Family Trees is the story of a nearly a century of peach farming in Upstate South Carolina. Read More
In Mike Corbin’s Family Trees, bulldozers are turning the big peach orchard along Interstate 85 into a golf and country club. Peaches from California are finding their way to the produce counters of the local grocery stores. Abandoned fruit-packing sheds dot the landscape like tombstones from a bygone era. The peach industry in the Southeast is in rapid retreat.
Yet peach farmer Kline Cash, 51, and his family are determined that their 450-acre orchard will survive.
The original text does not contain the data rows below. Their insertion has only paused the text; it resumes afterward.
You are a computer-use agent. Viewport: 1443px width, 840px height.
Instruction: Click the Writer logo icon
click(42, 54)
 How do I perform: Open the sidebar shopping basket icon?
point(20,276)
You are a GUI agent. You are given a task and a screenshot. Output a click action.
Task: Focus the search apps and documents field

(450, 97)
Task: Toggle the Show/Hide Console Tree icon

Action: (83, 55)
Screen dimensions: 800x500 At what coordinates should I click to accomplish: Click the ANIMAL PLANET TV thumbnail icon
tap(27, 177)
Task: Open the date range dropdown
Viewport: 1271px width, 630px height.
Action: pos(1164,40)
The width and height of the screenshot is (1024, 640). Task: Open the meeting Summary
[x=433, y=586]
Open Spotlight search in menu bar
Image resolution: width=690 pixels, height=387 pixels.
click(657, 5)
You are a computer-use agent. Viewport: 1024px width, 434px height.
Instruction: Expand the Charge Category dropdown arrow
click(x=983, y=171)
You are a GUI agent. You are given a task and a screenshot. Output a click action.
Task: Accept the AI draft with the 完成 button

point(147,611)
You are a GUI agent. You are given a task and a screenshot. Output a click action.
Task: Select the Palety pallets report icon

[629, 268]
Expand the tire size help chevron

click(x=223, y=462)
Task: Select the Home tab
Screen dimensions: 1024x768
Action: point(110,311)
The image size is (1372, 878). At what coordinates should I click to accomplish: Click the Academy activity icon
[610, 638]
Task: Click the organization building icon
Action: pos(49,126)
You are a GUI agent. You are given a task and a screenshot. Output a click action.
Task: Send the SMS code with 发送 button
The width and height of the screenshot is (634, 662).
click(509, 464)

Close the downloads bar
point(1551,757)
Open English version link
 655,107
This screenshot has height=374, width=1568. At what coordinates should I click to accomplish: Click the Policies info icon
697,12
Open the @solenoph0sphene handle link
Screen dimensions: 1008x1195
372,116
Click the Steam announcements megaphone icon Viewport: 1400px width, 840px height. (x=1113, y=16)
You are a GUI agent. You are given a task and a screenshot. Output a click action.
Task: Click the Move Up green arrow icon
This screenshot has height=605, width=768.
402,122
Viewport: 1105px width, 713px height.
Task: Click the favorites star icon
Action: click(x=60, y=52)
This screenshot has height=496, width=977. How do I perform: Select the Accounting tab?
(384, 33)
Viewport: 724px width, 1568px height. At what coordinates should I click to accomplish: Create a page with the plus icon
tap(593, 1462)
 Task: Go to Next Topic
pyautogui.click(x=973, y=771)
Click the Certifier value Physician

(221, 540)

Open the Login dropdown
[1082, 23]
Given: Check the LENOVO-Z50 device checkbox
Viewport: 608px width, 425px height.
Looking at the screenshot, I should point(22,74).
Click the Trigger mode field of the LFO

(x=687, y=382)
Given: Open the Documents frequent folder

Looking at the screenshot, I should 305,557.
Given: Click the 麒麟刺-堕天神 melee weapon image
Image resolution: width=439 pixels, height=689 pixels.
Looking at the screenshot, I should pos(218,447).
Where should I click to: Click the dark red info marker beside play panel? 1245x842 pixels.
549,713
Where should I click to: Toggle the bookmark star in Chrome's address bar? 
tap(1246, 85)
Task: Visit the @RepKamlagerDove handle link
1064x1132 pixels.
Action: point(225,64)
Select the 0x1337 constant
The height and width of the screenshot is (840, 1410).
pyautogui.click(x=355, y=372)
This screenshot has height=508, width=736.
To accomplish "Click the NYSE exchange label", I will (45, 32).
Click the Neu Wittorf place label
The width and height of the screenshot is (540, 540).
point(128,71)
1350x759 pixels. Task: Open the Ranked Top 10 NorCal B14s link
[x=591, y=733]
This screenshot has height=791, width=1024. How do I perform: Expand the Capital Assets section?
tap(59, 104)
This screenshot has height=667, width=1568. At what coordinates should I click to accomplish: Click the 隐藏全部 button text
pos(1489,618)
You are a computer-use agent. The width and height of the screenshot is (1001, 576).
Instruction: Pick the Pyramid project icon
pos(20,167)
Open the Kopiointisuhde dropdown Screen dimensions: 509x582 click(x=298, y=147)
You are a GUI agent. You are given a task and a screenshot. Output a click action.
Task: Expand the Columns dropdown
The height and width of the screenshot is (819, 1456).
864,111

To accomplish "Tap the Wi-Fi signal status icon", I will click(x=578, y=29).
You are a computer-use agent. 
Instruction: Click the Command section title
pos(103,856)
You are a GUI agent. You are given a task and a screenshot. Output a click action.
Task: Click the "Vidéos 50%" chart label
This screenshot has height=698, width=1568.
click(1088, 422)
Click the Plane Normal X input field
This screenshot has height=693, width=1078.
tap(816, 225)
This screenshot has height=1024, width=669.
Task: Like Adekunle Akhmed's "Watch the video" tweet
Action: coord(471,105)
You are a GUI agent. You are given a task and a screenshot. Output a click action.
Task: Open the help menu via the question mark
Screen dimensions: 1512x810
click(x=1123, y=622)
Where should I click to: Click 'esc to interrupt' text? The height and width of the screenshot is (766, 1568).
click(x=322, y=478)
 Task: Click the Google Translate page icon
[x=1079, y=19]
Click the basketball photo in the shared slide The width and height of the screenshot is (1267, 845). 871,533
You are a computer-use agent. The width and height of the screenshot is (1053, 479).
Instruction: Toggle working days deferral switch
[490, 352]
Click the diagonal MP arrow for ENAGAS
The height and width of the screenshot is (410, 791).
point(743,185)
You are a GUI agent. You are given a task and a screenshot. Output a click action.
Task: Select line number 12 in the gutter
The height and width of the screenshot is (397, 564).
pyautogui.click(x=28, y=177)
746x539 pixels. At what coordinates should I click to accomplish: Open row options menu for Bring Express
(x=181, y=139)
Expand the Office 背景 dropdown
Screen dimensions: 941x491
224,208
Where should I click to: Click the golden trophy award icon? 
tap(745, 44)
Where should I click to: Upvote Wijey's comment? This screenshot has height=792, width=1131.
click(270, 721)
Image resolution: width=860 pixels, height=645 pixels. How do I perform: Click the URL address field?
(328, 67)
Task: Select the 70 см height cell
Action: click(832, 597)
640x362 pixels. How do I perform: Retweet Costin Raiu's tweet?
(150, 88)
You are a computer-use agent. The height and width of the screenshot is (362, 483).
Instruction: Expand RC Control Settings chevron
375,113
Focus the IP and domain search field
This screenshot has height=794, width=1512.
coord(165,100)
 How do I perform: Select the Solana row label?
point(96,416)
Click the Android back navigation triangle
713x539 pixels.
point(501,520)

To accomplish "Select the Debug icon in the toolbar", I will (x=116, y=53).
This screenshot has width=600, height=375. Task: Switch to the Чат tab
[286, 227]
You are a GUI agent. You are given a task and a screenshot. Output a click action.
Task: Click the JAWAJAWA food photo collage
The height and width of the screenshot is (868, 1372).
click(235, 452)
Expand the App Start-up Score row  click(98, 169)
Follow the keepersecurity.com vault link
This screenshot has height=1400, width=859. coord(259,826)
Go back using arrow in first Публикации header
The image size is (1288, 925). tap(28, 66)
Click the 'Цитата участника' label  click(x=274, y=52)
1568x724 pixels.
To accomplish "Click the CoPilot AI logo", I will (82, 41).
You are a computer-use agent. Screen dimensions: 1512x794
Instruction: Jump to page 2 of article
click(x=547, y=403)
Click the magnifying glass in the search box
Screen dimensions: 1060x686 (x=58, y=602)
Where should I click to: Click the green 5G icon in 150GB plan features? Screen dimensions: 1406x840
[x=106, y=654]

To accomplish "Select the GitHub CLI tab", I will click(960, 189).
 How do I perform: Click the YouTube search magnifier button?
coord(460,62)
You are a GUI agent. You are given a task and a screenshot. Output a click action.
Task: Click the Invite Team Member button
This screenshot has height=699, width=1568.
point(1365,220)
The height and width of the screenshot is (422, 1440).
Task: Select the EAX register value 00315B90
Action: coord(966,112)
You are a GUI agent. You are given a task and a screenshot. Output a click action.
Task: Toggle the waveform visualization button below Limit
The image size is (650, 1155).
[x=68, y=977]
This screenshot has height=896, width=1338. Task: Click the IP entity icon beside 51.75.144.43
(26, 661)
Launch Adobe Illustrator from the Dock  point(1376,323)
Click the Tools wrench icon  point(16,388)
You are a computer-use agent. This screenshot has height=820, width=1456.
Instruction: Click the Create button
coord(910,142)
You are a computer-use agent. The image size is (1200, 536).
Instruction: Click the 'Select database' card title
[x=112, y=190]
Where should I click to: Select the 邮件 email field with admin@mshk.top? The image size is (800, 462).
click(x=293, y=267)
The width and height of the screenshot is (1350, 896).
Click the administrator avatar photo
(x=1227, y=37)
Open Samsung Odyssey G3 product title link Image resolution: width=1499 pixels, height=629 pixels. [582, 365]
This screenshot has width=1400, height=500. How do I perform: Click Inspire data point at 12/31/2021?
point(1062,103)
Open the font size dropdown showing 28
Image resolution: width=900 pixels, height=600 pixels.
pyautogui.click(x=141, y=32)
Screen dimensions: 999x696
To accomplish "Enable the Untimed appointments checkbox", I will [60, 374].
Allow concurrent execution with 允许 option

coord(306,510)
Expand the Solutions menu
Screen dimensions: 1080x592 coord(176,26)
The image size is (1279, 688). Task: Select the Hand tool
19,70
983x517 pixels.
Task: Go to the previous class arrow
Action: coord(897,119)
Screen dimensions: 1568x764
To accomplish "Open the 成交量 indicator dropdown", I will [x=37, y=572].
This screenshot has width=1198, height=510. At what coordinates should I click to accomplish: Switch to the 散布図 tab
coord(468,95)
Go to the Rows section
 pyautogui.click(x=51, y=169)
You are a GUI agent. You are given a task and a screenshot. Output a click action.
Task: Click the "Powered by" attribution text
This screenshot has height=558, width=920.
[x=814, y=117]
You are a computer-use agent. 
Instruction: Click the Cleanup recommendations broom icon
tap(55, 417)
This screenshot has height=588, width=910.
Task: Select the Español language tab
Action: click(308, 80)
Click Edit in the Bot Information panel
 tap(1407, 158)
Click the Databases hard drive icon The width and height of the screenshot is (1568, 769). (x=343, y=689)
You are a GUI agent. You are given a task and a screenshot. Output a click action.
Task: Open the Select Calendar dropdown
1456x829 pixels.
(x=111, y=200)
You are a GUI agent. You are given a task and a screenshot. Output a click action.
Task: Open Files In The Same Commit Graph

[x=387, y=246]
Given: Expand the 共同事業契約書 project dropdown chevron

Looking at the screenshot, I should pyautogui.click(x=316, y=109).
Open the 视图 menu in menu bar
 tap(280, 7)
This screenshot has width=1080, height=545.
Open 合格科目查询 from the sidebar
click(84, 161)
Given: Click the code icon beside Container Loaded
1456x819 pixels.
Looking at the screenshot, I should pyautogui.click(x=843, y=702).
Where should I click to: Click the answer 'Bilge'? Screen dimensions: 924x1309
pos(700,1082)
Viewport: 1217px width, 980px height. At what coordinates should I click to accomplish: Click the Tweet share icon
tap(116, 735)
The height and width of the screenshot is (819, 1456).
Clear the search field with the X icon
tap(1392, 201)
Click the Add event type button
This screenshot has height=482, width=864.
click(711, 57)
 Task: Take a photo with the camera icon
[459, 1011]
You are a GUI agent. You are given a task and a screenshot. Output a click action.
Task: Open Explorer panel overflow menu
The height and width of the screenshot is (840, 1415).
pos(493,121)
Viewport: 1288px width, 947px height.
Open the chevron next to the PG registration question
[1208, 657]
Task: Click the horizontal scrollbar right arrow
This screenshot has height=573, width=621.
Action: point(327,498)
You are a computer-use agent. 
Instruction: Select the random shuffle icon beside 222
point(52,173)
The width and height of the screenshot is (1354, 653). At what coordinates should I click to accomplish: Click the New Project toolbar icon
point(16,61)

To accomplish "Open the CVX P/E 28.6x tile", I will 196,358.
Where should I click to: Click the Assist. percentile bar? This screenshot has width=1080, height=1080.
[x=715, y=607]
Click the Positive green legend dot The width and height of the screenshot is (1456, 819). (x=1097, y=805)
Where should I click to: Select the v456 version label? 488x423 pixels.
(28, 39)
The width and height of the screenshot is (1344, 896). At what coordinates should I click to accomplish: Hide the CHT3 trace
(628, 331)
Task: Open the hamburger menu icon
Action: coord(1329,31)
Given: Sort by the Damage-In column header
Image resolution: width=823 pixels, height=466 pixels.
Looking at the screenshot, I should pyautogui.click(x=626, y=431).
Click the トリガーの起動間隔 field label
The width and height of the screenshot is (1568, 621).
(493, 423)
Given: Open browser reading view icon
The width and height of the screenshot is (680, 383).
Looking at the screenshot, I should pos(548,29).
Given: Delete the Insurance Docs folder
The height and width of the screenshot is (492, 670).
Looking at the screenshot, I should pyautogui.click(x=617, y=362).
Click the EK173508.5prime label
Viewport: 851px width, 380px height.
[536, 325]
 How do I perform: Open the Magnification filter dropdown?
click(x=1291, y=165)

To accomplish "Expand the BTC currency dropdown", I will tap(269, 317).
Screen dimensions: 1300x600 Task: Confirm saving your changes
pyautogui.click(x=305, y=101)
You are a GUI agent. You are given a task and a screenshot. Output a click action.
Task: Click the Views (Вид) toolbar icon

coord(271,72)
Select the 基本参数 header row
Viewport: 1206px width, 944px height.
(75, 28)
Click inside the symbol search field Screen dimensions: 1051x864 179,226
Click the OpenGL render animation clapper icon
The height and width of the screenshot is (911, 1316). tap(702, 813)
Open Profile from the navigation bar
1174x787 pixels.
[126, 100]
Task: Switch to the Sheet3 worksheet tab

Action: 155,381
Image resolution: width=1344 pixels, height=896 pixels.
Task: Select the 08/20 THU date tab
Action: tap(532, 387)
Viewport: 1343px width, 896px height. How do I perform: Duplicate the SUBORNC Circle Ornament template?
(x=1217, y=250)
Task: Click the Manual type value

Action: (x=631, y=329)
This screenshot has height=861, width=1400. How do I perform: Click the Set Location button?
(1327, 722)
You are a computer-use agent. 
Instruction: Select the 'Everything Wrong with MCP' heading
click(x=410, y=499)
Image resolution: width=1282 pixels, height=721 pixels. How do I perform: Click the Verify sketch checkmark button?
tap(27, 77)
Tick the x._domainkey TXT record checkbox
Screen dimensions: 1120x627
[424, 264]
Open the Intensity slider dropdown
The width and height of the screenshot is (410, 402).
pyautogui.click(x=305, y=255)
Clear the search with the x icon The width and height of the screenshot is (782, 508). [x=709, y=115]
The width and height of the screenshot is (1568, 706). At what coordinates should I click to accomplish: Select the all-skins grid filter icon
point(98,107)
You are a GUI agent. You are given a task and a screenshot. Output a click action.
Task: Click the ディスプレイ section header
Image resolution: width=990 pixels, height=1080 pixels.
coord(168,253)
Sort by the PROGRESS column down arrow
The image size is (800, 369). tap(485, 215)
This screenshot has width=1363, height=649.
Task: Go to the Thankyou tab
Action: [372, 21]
Year after year, they tend their trees with a combination of old-time methods and modern ingenuity. Nothing has beaten them yet--not hail, not real estate speculators, not West Coast competition, not sub-freezing temperatures.
Family Trees: The Peach Culture of The Piedmont, the fifth title from the Hub City Writers Project, is the courageous story of the Cash family, now in its sixth generation on the land. It is photographer Mike Corbin’s tender tribute to a fading livelihood and lifestyle. With a stirring narrative and striking photographs, he takes readers through a year in the life of Cash Farms, one of the last remaining peach-packers in the South Carolina Piedmont.
In doing so, he presents a loving homage to tradition, continuity, and the resolve of the family farmer. Family Trees is an unforgettable portrait of what man and the land can give to each other.
The book includes 70 of Corbin’s photographs, taken during a three-year period on the peach farms of the South Carolina Piedmont. These photographs have been on display at the Museum of the New South in Charlotte, the Senate Office Building in Washington, D.C., and the Southern Living Wren House in Clemson.